Posted to dev@drill.apache.org by Paul Rogers <pa...@yahoo.com.INVALID> on 2018/07/16 01:50:14 UTC

Result set loader -- still needed?

Hi All,

Over the last six months I've been slowly trying to get the "result set loader" work committed to Drill. As a recap, this was supposed to provide a uniform way to optimally pack a record batch up to a proscribed memory limit. This technique is particularly useful in readers which do not have much information about incoming data sizes.

In the mean time, the team has done a great job using the "sizer" approach to get a good-enough solution for all internal operators. The sizer simply uses statistics about incoming batches to predict outgoing batch size.

At the same time, work has been done to create a one-off solution for Parquet. Since Parquet is, by far, Drill's most important data source, this means we have the reader problem is solved for the most critical use case.
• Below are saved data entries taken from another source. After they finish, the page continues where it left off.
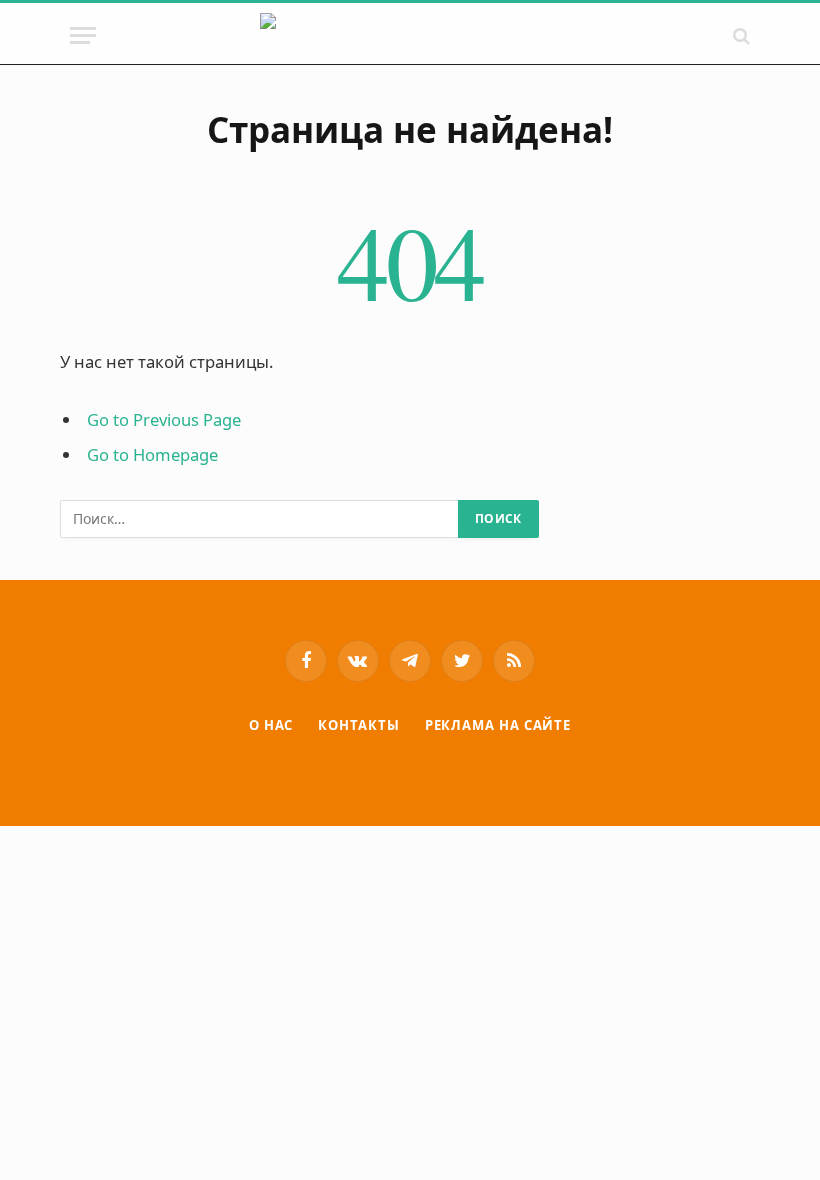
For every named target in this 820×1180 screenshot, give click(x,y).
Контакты (358, 725)
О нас (271, 725)
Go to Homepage (152, 454)
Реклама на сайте (498, 725)
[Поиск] (739, 35)
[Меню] (83, 35)
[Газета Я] (410, 35)
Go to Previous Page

A time goes on, I get less and less time to maintain the result set loader code. My knowledge of team priorities and of Drill code drifts out of date.

So, the question for the group is, is the result set loader work still needed? If not, we can wait to do the remaining commits until a compelling need presents itself. If it is needed, it would be good to know how the team plans to use it so that we stay in sync.

Thanks,

- Paul


Re: Result set loader -- still needed?

Posted by Parth Chandra <pa...@apache.org>.
+1 to keeping the result set loader.
Also, IMO, the parquet effort should move to using the result set loader (I
believe Salim has a plan to do so).

On Sun, Jul 15, 2018 at 6:50 PM, Paul Rogers <pa...@yahoo.com.invalid>
wrote:

> Hi All,
>
> Over the last six months I've been slowly trying to get the "result set
> loader" work committed to Drill. As a recap, this was supposed to provide a
> uniform way to optimally pack a record batch up to a proscribed memory
> limit. This technique is particularly useful in readers which do not have
> much information about incoming data sizes.
>
> In the mean time, the team has done a great job using the "sizer" approach
> to get a good-enough solution for all internal operators. The sizer simply
> uses statistics about incoming batches to predict outgoing batch size.
>
> At the same time, work has been done to create a one-off solution for
> Parquet. Since Parquet is, by far, Drill's most important data source, this
> means we have the reader problem is solved for the most critical use case.
>
> A time goes on, I get less and less time to maintain the result set loader
> code. My knowledge of team priorities and of Drill code drifts out of date.
>
> So, the question for the group is, is the result set loader work still
> needed? If not, we can wait to do the remaining commits until a compelling
> need presents itself. If it is needed, it would be good to know how the
> team plans to use it so that we stay in sync.
>
> Thanks,
>
> - Paul
>
>